(begin)

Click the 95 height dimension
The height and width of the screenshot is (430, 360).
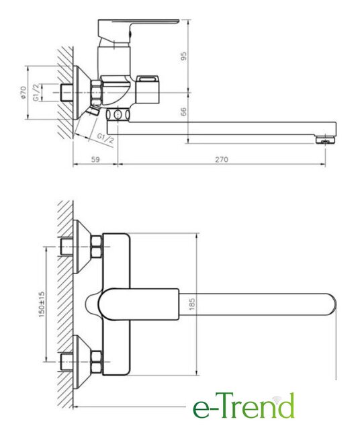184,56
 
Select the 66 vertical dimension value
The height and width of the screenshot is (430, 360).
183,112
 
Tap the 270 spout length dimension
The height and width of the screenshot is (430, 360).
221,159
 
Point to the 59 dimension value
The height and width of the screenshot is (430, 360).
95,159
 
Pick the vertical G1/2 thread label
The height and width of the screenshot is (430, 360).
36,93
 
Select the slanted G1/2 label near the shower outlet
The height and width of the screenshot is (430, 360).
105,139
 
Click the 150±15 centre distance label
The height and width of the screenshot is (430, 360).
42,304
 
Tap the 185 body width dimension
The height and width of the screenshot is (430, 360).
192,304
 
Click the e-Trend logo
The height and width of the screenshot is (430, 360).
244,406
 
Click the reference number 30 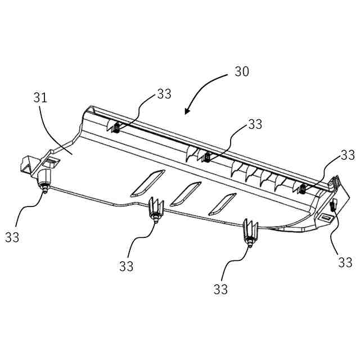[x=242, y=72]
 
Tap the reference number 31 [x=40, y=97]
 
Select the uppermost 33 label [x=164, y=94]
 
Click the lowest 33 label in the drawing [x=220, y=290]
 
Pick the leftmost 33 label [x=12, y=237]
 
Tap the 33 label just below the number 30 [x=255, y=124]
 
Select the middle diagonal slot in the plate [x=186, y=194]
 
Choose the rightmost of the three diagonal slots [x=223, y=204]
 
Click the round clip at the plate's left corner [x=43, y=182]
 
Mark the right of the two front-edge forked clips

(end)

= Exercise requirements =
Print, word for word, the lines above from the one containing "Choose the rightmost" through the last line of the entries.

= Response for this exercise =
Choose the rightmost of the three diagonal slots [x=223, y=204]
 
Click the round clip at the plate's left corner [x=43, y=182]
 
Mark the right of the two front-edge forked clips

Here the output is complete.